Nanoparticle-Cell Interactions
EGF-EGFR binding in the Cell Membrane
We use gold and silver nanoparticles as optical labels for a variety of cellular uptake pathways, with a focus on the Epidermal Growth Factor (EGF). Epidermal Growth Factor Receptors (EGFR) are important cancer biomarkers, and advancing our understanding of their mechanisms is critical. Using the nanoparticles as optical labels increases the lifetime for analysis when compared to fluorescent markers, and results in sub-diffraction limited spatial monitoring, due to the distance dependency of the plasmon coupling for the particles.

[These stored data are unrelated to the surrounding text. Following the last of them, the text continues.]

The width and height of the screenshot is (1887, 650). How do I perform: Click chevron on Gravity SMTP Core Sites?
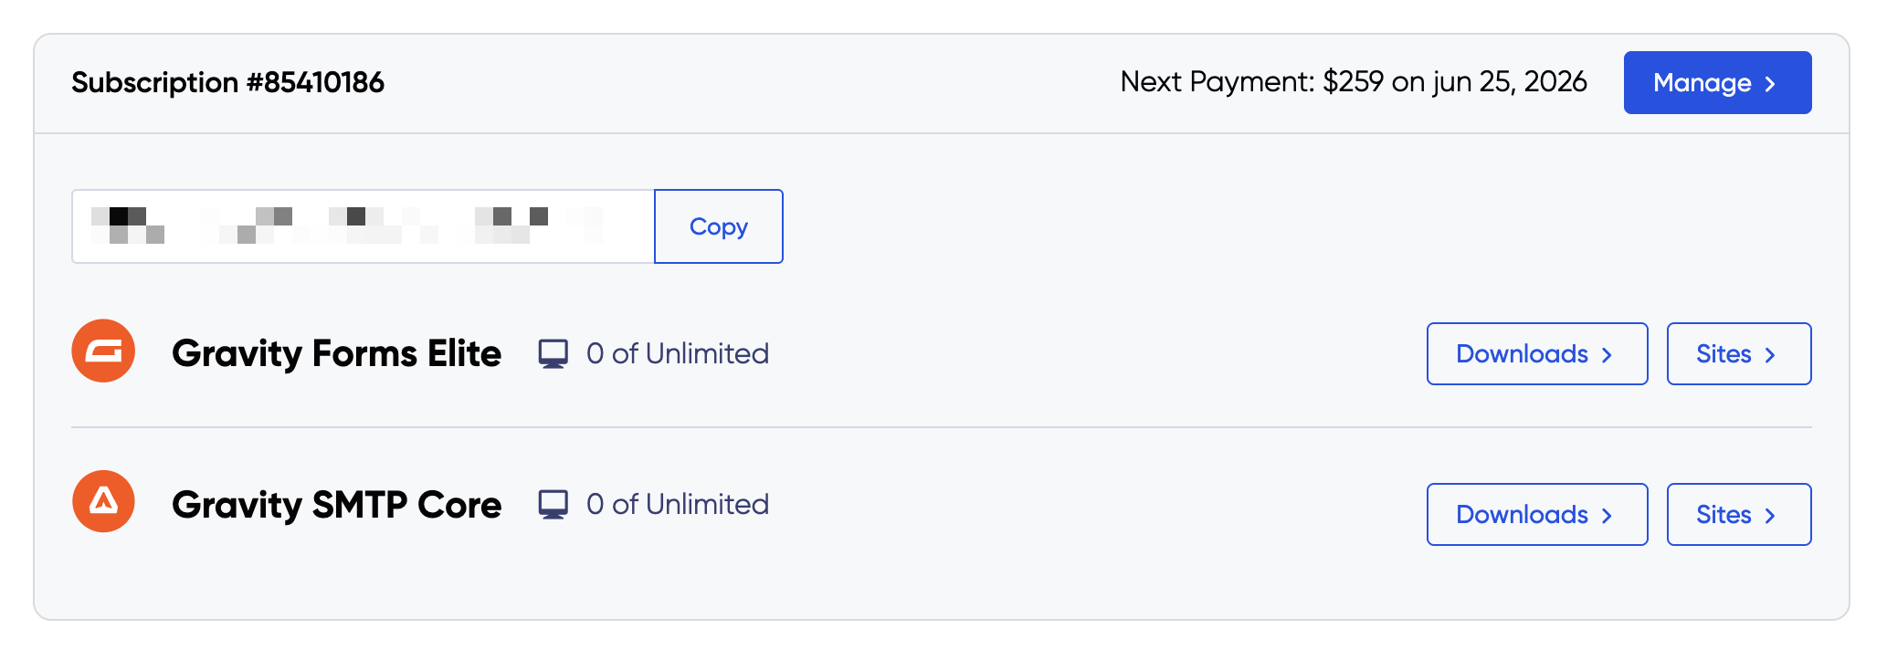coord(1770,516)
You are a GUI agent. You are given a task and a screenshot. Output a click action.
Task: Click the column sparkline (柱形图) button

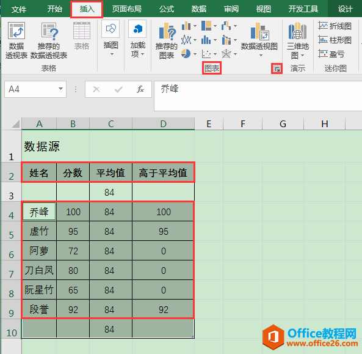tap(335, 40)
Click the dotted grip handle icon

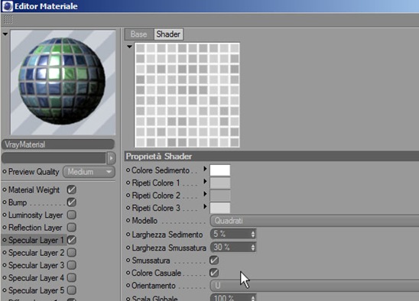[8, 20]
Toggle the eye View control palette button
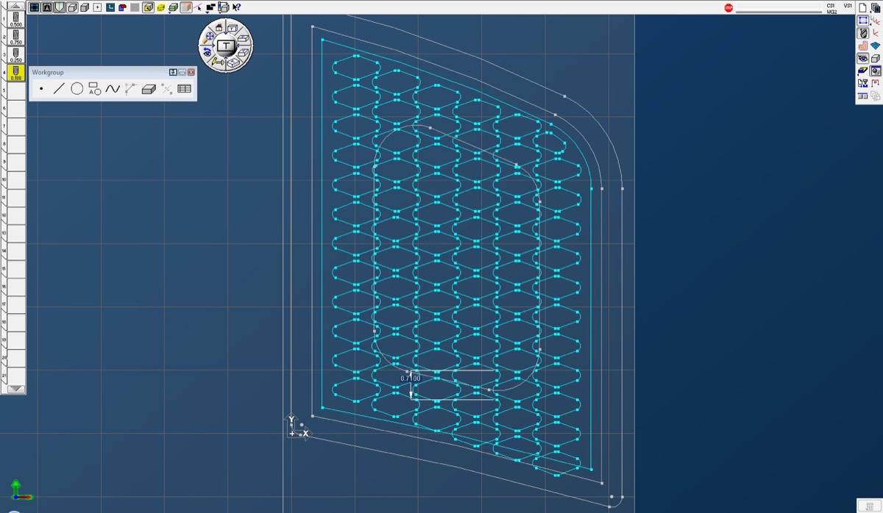This screenshot has width=883, height=513. (863, 58)
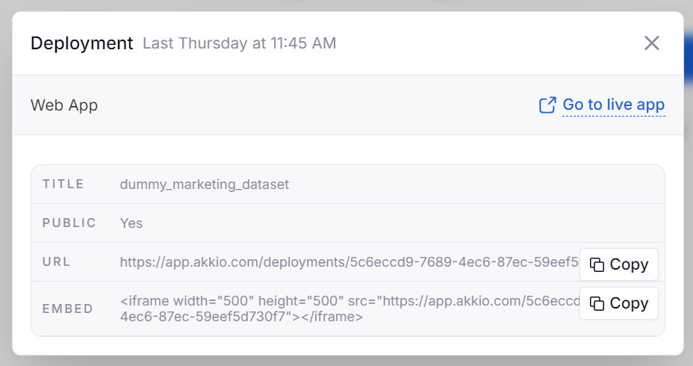This screenshot has width=693, height=366.
Task: Click the TITLE row label
Action: pos(63,184)
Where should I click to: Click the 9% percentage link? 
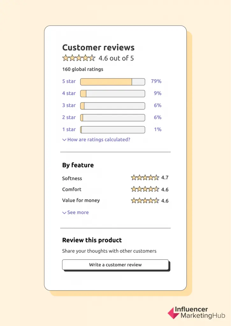click(157, 93)
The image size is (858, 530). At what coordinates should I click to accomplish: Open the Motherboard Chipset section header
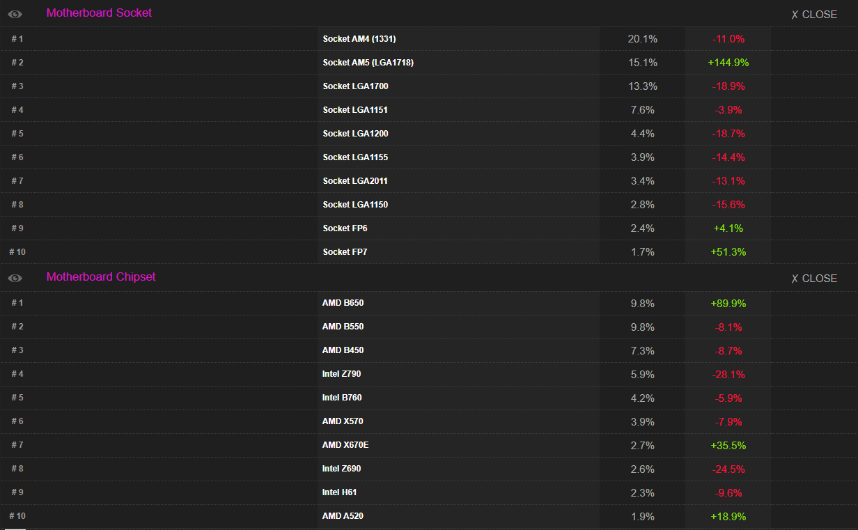100,276
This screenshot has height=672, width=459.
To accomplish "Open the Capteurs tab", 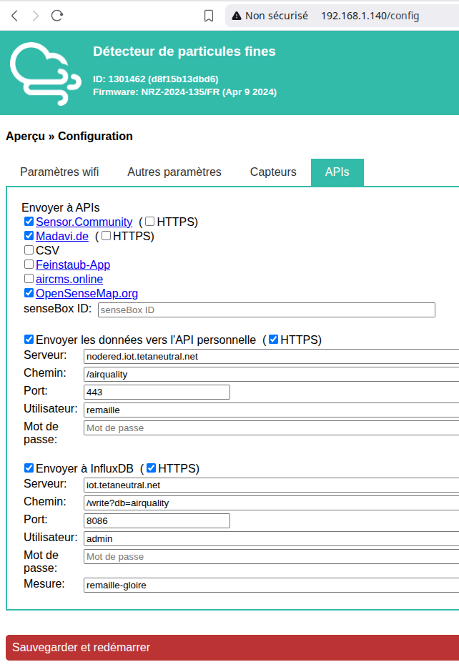I will click(x=273, y=172).
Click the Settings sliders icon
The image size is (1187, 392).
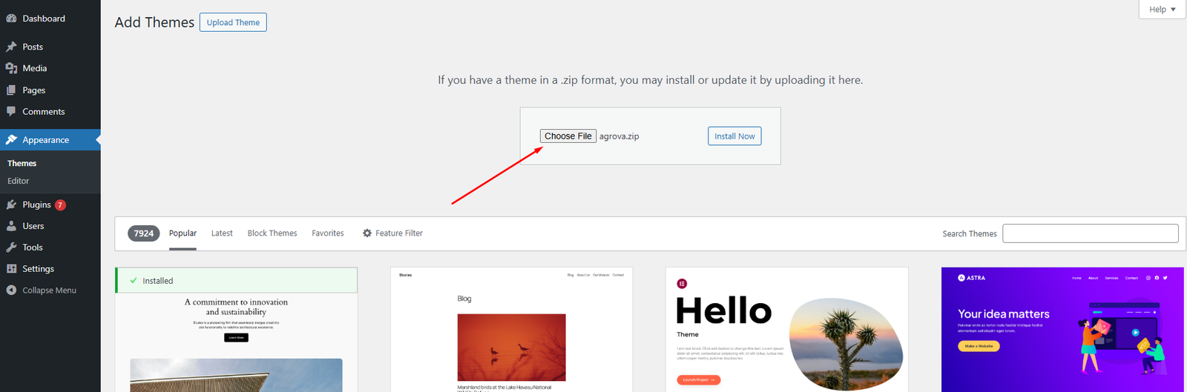(x=11, y=269)
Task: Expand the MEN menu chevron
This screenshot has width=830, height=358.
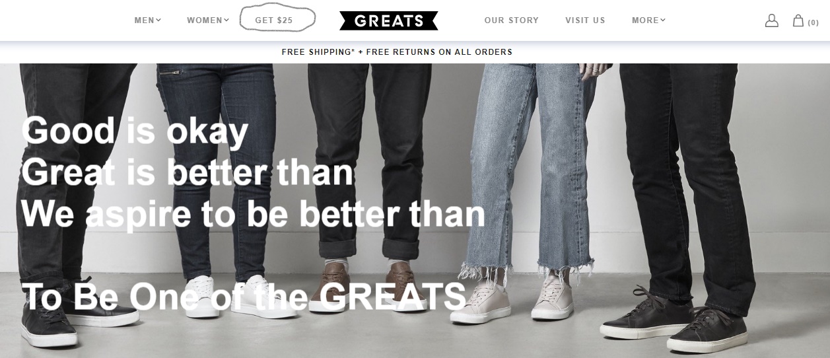Action: tap(158, 20)
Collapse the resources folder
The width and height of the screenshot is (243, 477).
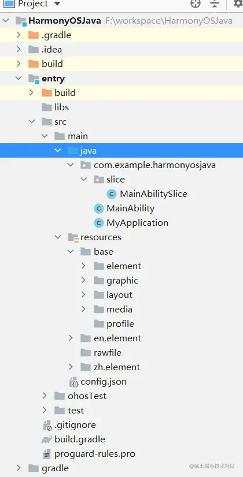58,237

Additionally, spatial monitoring of the particles contributes to the mapping of the cellular membrane and the pathways that receptors activate within the cell.
Siglecs Protein Targeting
Siglecs are a family of lectins characterized by an amino-terminal V-set immunoglobulin domain that mediates sialic acid binding and variable numbers of C2-set immunoglobulin domains. Sialic acids are a family of nine-carbon acidic monosaccharides that occur naturally at the end of glycoconjugates, such as glycoproteins and glycolipids. Mammalian glycome contains numerous sialylated glycans that can be potentially recognized as ligands by Siglecs. Among them, it was discovered that binding of the monosialodihexosylgangliosid (GM3) to Siglec‐1 (Sialoadhesin, CD169) plays an important role in the glycoprotein‐independent sequestration of HIV‐1 particles in non-lysosomal virus‐containing compartments (VCCs) in CD169+ myeloid cells. It has been shown previously in our group that GM3-functionalized gold nanoparticles recapitulate key aspects of CD169-dependent HIV-1 uptake and trafficking in CD169-expressing dendritic cells and macrophages. Therefore, CD169 becomes a potential target utilizing the GM3-NPs for multiple therapeutic applications.